What do we know about the degree of underreporting of COVID-19?

Last updated: 31 March; first posted: 24 March 2020

One acute contributor to uncertainty in this crisis is that we really don’t know how many people currently have, or have previously had, COVID-19.

First, some definitions.

  • A confirmed case is, or should be, “a person with laboratory confirmation of COVID-19 infection” (as defined in WHO situation reports); but different countries apply different standards, and standards have changed over time in some countries.
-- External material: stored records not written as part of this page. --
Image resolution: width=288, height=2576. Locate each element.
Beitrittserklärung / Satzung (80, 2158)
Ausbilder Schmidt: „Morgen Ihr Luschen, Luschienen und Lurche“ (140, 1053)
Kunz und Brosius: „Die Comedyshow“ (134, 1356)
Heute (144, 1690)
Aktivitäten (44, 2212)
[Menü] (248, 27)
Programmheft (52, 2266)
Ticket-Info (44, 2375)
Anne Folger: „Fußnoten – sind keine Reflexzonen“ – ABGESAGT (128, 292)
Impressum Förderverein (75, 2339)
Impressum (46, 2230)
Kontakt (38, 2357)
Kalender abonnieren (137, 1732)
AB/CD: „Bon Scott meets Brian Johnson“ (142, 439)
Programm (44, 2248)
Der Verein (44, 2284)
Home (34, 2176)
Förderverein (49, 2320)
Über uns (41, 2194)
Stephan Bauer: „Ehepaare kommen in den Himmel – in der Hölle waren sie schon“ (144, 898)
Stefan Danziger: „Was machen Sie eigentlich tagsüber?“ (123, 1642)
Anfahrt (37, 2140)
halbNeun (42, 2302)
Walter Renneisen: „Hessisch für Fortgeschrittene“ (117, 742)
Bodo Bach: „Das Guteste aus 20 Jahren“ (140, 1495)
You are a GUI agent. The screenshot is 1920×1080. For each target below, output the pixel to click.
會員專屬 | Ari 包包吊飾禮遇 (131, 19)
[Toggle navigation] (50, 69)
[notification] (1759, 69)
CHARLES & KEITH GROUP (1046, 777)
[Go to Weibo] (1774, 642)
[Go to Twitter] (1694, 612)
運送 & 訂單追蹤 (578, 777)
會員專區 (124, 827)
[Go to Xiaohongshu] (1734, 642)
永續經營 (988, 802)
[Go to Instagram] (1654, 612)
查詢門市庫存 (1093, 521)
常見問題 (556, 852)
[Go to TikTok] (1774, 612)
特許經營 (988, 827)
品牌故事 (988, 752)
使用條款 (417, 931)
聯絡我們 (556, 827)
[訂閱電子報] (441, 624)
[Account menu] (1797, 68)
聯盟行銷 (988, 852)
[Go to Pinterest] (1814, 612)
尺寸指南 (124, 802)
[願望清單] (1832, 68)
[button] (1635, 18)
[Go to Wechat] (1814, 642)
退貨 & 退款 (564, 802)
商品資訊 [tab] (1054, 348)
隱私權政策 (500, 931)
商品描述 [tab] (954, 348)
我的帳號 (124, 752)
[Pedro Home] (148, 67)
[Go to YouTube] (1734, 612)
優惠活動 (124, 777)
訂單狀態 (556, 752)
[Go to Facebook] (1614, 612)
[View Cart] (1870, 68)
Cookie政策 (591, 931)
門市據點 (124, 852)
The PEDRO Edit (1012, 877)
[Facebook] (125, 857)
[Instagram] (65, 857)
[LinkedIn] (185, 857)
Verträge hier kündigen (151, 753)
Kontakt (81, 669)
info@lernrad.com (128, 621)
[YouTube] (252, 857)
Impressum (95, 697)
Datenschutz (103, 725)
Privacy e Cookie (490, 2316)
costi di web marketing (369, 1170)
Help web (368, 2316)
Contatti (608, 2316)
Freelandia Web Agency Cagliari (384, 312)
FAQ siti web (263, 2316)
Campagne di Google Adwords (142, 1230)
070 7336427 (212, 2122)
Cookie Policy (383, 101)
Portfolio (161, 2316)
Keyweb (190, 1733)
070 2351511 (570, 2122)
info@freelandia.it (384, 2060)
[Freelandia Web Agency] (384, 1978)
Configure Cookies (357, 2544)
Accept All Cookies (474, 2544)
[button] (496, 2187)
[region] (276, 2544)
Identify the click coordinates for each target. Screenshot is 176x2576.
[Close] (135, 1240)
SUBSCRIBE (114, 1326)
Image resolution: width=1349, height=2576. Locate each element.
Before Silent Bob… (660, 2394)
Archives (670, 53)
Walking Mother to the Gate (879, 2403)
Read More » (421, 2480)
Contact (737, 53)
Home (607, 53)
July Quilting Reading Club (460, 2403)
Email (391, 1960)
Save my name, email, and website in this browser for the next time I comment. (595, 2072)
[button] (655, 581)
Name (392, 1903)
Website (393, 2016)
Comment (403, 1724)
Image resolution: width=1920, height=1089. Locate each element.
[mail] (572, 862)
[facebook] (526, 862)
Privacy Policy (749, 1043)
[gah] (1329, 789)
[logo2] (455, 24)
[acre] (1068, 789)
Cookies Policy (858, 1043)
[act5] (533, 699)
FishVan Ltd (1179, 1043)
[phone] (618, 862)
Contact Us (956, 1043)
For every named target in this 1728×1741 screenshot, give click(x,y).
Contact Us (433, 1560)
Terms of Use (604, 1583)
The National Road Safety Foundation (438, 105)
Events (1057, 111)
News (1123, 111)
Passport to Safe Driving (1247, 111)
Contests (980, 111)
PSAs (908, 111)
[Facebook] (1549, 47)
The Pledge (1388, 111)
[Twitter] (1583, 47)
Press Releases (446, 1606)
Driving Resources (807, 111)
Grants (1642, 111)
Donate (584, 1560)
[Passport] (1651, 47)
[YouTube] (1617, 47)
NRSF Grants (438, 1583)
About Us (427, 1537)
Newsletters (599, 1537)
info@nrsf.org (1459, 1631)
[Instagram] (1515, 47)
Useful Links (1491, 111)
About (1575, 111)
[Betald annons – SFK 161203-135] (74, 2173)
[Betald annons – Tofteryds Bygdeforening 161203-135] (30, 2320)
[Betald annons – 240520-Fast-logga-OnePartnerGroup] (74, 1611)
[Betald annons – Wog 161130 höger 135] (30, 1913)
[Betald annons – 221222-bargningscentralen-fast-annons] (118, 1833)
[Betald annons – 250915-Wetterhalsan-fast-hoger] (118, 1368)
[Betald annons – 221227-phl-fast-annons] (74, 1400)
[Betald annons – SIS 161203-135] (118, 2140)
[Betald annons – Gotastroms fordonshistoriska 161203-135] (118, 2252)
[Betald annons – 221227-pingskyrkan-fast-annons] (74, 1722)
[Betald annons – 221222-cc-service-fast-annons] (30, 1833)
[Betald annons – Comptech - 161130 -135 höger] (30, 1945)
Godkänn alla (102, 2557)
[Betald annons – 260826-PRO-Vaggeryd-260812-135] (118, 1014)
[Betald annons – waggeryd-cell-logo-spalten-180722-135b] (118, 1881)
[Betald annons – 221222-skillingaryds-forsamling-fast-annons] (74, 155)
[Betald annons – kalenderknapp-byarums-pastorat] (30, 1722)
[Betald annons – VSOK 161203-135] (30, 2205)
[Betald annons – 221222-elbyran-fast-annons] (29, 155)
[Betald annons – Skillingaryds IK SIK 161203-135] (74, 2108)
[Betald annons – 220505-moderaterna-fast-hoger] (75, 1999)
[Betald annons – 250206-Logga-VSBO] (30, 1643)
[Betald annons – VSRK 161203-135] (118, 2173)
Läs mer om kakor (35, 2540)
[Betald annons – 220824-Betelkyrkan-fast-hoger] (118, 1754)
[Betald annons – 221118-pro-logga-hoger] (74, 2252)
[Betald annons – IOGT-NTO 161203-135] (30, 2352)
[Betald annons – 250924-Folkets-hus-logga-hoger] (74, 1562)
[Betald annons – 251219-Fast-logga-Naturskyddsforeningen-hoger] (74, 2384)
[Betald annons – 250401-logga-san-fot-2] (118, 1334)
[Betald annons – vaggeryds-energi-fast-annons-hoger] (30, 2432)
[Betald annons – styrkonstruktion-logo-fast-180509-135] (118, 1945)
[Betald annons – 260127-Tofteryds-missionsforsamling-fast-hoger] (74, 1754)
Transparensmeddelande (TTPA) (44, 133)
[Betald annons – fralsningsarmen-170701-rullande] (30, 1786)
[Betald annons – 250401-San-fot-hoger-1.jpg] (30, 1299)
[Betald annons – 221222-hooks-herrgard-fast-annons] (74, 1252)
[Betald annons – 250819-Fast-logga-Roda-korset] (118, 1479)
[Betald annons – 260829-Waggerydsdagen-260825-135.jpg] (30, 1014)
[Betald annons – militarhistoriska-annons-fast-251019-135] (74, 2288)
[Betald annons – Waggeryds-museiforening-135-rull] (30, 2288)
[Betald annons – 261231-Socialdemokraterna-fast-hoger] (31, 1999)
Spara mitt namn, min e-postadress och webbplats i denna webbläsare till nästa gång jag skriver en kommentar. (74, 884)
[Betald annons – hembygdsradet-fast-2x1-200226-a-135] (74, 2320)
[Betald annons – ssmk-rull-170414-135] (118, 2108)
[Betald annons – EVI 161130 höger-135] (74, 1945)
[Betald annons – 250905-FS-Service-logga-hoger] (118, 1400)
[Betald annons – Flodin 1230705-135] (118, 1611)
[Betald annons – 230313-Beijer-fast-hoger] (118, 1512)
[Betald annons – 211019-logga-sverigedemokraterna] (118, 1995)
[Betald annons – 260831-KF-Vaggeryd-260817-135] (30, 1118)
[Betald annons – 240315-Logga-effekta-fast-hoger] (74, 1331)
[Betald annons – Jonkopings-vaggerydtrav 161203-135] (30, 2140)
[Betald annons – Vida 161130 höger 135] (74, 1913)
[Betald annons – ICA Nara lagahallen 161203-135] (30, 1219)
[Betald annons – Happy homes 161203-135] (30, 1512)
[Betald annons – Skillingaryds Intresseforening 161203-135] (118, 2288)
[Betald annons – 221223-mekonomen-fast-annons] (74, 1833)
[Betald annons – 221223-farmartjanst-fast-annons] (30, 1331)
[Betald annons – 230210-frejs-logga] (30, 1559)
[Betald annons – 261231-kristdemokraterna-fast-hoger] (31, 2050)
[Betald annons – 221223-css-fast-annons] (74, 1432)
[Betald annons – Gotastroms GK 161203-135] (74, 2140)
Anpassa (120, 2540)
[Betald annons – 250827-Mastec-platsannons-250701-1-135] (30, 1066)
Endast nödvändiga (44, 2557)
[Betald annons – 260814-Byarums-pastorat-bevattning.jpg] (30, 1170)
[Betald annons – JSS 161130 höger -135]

Confirmed cases are typically reported both on a daily and on a cumulative basis. The cumulative figure therefore also includes people who went on to recover, as well as those who went on to die, and therefore is not equal to the number of current cases.
  • The number of confirmed cases is used to calculate the widely-discussed Case Fatality Ratio (CFR), which is simply the number of deaths attributed to COVID-19 divided by the number of confirmed cases.
  • For many reasons, we should care more about the number of actual cases, whether confirmed or not.
  • And similarly, we ultimately care about the Infection Fatality Ratio (IFR) more than the CFR, which is calculated by dividing the number of deaths attributed to COVID-19 by the number of actual cases.
  • Why? When you read about the estimated final attack rate (the proportion of a given population — a country, the whole world, a family, a cruise ship — who become infected over time), and want to translate that into potential fatalities, you need to apply the IFR rather than the CFR.

Why do we think the number of confirmed cases underreports the number of actual cases?

A1: Only a small proportion of each country has been tested. I highly recommend Our World in Data’s section on testing. Here are the two key charts showing total tests and tests per million people:

[Note: since I posted this, Our World in Data withdrew their charts on testing as they no longer regard the data as reliable; see hear for an explanation. I have left these charts as the best data I’ve found so far, but they should be regarded with suspicion.]

As you can see, there’s an enormous degree of variance in testing in both absolute numbers and relative to population.

In general, the lower the rate of testing per capita, the more sceptical we should be about the number of reported cases. Even South Korea has tested less than 1% of its population. But countries that test more of the population, and who aggressively test patients at risk (those presenting symptoms, self-reporting or otherwise; those who may have had contact with an infected patient; etc.) are likely reporting as confirmed cases a higher percentage of the actual cases than other countries.

What other factors impact the reported data on confirmed cases?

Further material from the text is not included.